In occasione della RSA Conference di aprile 2023, VirusTotal ha annunciato di aver abbracciato l’utilizzo di un modello generativo espressamente sviluppato per gestire gli aspetti legati al rilevamento del malware e accertare il comportamento di elementi potenzialmente dannosi.

La nuova caratteristica integrata in VirusTotal si chiama Code Insight ed è a sua volta basata sul Google Cloud Security AI Workbench (viene descritta in questo video YouTube), una piattaforma anch’essa appena svelata che si serve del Large Language Models (LLM) Sec-PaLM appositamente messo a punto per gestire le necessità legate alla sicurezza informatica e “comprendere” le operazioni svolte dai file sottoposti a scansione o in esecuzione sul sistema.

In un primo tempo, Code Insight è stata configurata in maniera tale da analizzare un sottoinsieme di file PowerShell caricati su VirusTotal.
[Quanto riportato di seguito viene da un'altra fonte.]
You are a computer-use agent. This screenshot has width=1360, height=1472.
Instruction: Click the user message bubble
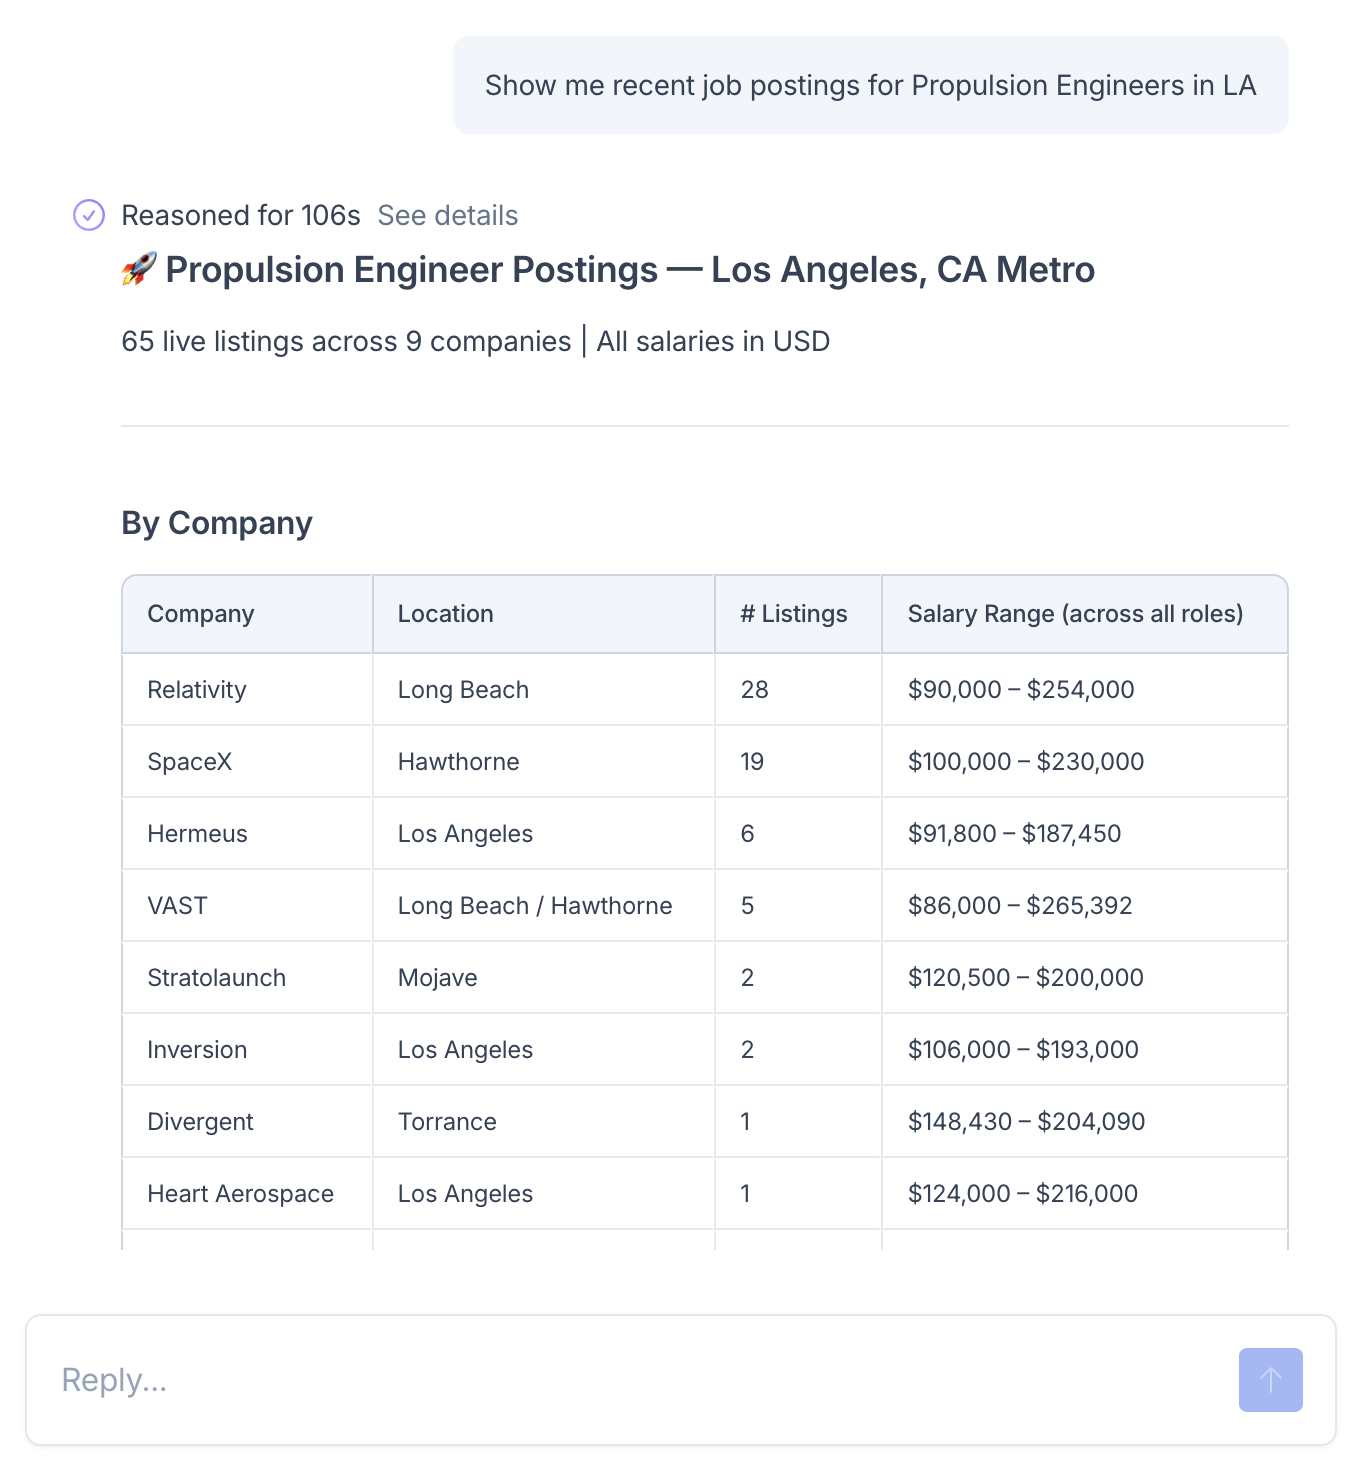point(870,85)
Il sistema esclude file molto simili a quelli già elaborati in precedenza oltre agli elementi di dimensioni eccessive. Questo approccio consente un uso efficiente delle risorse di analisi, assicurando che solo i file più rilevanti (come quelli PowerShell in formato PS1) siano sottoposti a controllo.
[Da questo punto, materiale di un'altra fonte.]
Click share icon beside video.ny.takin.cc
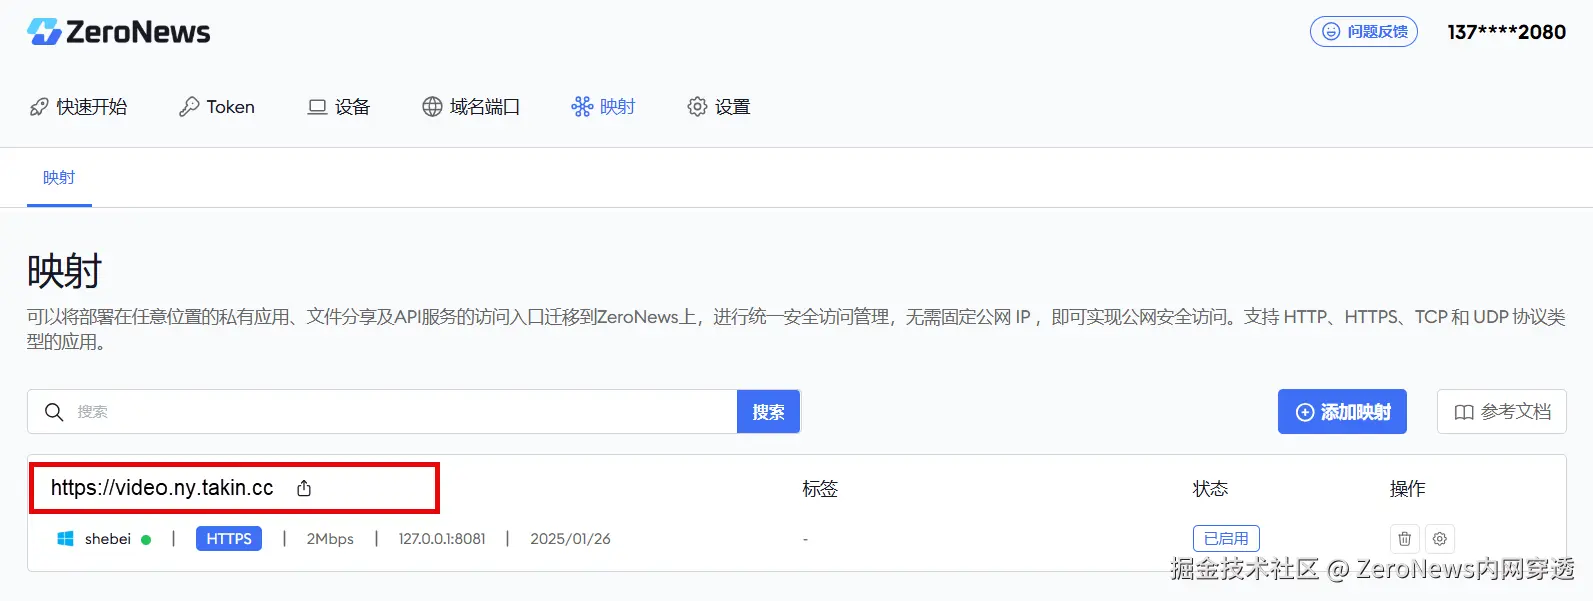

Code Insight aiuta anche a ottenere informazioni sui falsi positivi e negativi poiché la sua analisi è completamente indipendente dai metadati associati (come i risultati dell’antivirus): viene infatti esaminato solo il contenuto del file.

“L’integrazione di LLM nell’arsenale di strumenti per l’analisi del codice rappresenta un progresso significativo che consente ai professionisti della sicurezza di ottenere preziose informazioni sulla struttura e sul comportamento del codice potenzialmente dannoso, migliorando il rilevamento delle minacce e l’efficienza della risposta“, ha commentato Bernardo Quintero, fondatore di VirusTotal.

I tecnici di VirusTotal avevano dichiarato nei giorni scorsi che avrebbero aggiunto il supporto per altri formati di file, accanto al PS1, alla lista di quelli supportati con il preciso obiettivo di estendere il “raggio d’azione” di questa nuova funzionalità. Detto, fatto.

Da oggi Code Insight è capace di analizzare anche file batch in formato BAT e CMD, Shell (SH) e VBScript (VBS), script che Microsoft vuole presto disattivare in Windows 11. Sebbene non vi sia ancora la conferma ufficiale, la nuova versione di Code Insight appare in grado di lavorare anche i file AutoHotkey (AHK) e Python (PY). Quintero ha anche aggiunto che il sistema può effettuare la scansione di file di dimensioni doppie rispetto a prima.

Come nel caso di qualunque altro modello LLM, va detto che i dati restituiti da Code Insight possono essere soggetti a errori e la loro accuratezza risulta essere variabile: gli analisti della sicurezza dovrebbero quindi interpretare le informazioni generate da Code Insight considerando i dati di contesto relativi a ciascun file oggetto di analisi.